▸ **Assignment**
Retype the records word for word, beginning at the line that contains "In order to click on x-tick-label: Jan" and stopping after the line that contains "This screenshot has width=720, height=540.".

▸ **Study material**
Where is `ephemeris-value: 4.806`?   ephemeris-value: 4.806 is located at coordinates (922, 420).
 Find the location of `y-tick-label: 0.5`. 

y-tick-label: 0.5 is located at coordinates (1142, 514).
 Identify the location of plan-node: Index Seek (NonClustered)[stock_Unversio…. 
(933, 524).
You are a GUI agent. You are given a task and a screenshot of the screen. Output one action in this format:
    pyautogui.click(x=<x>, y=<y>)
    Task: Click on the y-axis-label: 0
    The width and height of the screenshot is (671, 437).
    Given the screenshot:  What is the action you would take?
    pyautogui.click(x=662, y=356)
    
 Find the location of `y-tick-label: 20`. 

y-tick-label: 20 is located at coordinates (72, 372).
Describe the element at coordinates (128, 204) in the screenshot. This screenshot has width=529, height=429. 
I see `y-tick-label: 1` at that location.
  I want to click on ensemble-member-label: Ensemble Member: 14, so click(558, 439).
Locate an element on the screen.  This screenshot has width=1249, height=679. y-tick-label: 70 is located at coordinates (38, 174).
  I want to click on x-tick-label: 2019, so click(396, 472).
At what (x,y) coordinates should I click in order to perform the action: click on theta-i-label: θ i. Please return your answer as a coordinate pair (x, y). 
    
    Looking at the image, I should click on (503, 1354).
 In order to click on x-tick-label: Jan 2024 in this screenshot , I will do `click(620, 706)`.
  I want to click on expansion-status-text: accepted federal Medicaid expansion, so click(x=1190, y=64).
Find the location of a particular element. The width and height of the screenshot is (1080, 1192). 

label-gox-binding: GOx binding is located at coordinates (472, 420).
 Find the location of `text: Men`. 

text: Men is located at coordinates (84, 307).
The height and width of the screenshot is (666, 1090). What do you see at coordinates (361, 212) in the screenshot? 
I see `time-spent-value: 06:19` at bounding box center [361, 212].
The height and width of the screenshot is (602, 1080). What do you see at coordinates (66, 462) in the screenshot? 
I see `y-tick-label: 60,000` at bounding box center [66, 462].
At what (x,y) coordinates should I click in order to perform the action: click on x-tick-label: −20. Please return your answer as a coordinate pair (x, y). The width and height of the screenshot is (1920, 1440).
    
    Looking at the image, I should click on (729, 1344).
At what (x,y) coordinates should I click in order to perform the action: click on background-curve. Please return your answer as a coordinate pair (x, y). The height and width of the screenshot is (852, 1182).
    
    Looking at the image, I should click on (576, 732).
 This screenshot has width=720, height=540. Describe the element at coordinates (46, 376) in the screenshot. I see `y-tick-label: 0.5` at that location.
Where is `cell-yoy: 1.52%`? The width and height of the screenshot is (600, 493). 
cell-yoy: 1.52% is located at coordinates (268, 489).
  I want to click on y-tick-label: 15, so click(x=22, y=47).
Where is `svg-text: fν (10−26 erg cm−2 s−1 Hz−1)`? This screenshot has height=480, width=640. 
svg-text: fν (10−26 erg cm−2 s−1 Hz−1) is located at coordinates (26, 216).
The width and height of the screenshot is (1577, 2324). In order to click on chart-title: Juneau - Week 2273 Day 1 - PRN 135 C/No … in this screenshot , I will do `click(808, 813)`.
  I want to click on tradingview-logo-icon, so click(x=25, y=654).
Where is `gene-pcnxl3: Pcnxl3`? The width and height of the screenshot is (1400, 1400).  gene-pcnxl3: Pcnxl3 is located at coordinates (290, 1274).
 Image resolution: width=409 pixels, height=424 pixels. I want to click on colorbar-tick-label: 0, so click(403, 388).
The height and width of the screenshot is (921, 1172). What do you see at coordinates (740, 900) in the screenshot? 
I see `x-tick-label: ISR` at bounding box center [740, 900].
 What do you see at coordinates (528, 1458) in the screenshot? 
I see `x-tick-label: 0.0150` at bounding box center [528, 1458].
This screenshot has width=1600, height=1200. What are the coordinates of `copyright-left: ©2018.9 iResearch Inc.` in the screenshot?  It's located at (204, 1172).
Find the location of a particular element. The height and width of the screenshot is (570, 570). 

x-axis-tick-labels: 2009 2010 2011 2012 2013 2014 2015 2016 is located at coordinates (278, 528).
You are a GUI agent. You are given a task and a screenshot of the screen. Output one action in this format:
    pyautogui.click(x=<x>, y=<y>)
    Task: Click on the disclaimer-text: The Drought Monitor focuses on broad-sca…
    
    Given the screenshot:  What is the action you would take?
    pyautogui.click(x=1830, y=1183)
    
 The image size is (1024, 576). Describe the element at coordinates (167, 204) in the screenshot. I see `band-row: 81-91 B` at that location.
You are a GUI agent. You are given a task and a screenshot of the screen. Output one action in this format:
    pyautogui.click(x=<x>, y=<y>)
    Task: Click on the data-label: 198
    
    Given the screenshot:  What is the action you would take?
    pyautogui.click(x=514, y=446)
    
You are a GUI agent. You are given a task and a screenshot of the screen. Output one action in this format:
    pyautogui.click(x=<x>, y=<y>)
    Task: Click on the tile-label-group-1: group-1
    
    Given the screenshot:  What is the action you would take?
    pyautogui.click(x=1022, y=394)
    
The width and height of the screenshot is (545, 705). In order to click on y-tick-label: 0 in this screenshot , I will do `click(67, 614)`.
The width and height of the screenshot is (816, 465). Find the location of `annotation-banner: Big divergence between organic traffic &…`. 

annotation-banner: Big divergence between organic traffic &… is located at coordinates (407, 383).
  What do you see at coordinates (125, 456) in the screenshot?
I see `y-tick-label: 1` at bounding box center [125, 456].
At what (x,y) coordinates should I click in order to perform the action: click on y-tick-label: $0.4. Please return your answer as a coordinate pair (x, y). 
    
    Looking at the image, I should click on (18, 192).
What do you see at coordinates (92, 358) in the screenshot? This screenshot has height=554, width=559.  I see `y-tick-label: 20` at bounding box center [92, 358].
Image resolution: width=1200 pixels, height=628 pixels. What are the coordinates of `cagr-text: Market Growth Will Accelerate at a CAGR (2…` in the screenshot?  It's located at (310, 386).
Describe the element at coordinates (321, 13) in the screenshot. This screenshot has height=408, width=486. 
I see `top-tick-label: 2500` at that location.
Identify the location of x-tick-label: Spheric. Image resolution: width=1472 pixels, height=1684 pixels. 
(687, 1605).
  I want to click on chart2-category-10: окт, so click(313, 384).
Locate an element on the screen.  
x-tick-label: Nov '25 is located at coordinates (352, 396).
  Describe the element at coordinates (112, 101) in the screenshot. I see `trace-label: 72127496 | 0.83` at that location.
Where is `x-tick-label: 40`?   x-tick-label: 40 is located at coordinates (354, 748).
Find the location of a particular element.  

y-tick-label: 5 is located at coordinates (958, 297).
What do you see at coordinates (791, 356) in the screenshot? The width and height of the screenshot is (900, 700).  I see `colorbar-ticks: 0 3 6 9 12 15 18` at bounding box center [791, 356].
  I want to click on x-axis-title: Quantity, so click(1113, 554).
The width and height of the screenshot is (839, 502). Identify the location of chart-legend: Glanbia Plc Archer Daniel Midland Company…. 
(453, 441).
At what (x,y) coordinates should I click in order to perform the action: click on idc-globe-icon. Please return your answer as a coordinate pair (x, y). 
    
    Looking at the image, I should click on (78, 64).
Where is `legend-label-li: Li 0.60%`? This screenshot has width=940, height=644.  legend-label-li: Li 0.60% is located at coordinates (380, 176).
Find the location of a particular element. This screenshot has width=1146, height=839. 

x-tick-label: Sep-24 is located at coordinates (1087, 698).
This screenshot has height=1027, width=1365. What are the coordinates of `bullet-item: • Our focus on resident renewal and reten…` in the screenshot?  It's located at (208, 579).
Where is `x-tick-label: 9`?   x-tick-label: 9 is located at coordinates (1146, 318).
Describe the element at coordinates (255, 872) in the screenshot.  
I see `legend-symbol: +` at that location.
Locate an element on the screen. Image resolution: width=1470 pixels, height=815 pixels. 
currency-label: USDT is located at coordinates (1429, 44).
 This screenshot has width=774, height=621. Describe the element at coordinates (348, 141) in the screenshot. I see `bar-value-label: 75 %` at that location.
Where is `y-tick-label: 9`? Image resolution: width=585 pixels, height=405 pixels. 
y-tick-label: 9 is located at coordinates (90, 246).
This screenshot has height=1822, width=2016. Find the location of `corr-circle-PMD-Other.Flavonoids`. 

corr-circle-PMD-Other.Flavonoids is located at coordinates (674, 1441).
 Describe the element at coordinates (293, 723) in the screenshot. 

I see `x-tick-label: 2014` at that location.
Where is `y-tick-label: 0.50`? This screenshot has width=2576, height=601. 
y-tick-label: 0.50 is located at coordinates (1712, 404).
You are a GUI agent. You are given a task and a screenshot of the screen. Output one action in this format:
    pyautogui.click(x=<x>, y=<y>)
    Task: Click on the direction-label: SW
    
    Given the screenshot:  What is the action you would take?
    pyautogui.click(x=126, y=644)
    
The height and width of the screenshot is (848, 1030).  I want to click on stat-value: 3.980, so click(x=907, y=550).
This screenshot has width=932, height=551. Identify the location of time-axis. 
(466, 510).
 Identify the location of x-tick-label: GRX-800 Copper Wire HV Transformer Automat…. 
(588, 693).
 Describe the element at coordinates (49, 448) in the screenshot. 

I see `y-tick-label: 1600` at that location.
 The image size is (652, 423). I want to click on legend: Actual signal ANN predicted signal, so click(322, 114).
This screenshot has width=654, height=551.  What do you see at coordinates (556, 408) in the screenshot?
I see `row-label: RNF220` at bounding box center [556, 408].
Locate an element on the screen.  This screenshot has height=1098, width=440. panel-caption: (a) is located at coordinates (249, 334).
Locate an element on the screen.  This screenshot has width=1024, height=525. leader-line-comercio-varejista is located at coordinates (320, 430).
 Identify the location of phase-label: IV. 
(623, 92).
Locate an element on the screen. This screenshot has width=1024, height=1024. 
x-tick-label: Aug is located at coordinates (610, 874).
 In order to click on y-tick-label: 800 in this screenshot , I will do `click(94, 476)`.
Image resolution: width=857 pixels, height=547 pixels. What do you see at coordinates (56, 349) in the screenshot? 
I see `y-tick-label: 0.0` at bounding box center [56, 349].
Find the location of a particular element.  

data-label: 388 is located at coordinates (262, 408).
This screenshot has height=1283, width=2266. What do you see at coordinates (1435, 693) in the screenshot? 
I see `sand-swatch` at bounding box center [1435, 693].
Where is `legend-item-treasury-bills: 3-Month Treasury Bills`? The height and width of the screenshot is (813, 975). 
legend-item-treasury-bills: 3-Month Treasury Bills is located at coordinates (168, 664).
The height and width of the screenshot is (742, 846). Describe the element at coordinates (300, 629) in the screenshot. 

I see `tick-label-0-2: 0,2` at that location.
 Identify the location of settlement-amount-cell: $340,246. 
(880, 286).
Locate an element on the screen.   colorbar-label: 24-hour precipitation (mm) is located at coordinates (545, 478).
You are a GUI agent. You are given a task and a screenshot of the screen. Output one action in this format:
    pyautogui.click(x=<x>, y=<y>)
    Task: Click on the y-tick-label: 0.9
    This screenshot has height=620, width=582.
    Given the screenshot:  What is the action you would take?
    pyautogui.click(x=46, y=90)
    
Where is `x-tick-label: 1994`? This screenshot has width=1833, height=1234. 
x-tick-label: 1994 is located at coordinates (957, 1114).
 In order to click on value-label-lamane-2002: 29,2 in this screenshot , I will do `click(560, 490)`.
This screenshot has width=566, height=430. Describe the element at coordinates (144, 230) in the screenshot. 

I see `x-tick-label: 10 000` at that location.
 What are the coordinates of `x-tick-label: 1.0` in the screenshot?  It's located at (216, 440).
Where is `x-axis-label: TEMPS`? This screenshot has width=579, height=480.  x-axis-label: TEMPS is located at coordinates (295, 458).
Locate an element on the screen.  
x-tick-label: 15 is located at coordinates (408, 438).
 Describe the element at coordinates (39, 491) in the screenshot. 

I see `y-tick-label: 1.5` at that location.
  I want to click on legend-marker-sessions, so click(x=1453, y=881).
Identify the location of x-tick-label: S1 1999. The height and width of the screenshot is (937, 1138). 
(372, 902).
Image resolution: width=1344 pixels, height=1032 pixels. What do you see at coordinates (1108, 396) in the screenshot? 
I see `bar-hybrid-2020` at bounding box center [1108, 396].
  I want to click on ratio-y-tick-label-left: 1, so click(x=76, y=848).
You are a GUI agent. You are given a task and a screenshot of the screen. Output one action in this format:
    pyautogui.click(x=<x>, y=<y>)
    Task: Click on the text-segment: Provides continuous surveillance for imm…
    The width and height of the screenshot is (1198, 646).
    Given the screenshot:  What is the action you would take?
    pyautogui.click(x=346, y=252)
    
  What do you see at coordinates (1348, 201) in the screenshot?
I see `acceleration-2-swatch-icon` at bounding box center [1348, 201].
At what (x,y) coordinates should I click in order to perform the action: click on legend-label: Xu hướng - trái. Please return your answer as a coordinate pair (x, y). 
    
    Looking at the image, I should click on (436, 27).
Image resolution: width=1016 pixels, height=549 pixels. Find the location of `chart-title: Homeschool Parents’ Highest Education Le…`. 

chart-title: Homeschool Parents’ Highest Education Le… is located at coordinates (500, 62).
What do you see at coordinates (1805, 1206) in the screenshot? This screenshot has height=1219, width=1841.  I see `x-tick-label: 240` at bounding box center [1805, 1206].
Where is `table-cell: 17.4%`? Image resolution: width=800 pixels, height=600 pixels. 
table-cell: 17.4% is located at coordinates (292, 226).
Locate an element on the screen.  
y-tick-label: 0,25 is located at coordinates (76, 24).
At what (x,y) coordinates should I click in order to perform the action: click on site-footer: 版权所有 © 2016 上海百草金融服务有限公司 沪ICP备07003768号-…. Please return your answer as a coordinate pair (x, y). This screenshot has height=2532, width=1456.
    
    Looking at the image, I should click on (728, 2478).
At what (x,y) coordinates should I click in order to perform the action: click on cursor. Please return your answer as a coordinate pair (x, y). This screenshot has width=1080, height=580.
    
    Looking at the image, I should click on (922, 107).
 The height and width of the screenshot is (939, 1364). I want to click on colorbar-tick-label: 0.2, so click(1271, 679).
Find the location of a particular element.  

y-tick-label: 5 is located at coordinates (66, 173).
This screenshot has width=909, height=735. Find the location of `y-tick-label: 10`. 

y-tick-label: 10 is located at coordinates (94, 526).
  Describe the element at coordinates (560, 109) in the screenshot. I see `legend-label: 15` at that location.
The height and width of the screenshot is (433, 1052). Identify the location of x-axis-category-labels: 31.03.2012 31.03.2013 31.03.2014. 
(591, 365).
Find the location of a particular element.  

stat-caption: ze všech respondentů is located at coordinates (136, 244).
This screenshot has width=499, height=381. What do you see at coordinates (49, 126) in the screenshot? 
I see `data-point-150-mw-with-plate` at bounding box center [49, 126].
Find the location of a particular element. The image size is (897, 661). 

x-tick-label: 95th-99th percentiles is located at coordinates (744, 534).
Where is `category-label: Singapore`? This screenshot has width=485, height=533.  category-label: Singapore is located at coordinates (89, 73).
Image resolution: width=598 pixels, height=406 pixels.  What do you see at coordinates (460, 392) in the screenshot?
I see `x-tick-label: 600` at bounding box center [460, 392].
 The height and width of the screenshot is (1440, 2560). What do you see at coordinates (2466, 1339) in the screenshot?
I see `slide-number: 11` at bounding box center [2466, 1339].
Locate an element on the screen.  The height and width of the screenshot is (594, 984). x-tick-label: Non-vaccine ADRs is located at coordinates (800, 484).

▸ **Answer**
 In order to click on x-tick-label: Jan 2024 in this screenshot , I will do `click(620, 706)`.
  I want to click on expansion-status-text: accepted federal Medicaid expansion, so click(x=1190, y=64).
Find the location of a particular element. The width and height of the screenshot is (1080, 1192). 

label-gox-binding: GOx binding is located at coordinates (472, 420).
 Find the location of `text: Men`. 

text: Men is located at coordinates (84, 307).
The height and width of the screenshot is (666, 1090). What do you see at coordinates (361, 212) in the screenshot? 
I see `time-spent-value: 06:19` at bounding box center [361, 212].
The height and width of the screenshot is (602, 1080). What do you see at coordinates (66, 462) in the screenshot? 
I see `y-tick-label: 60,000` at bounding box center [66, 462].
At what (x,y) coordinates should I click in order to perform the action: click on x-tick-label: −20. Please return your answer as a coordinate pair (x, y). The width and height of the screenshot is (1920, 1440).
    
    Looking at the image, I should click on (729, 1344).
At what (x,y) coordinates should I click in order to perform the action: click on background-curve. Please return your answer as a coordinate pair (x, y). The height and width of the screenshot is (852, 1182).
    
    Looking at the image, I should click on (576, 732).
 This screenshot has width=720, height=540. Describe the element at coordinates (46, 376) in the screenshot. I see `y-tick-label: 0.5` at that location.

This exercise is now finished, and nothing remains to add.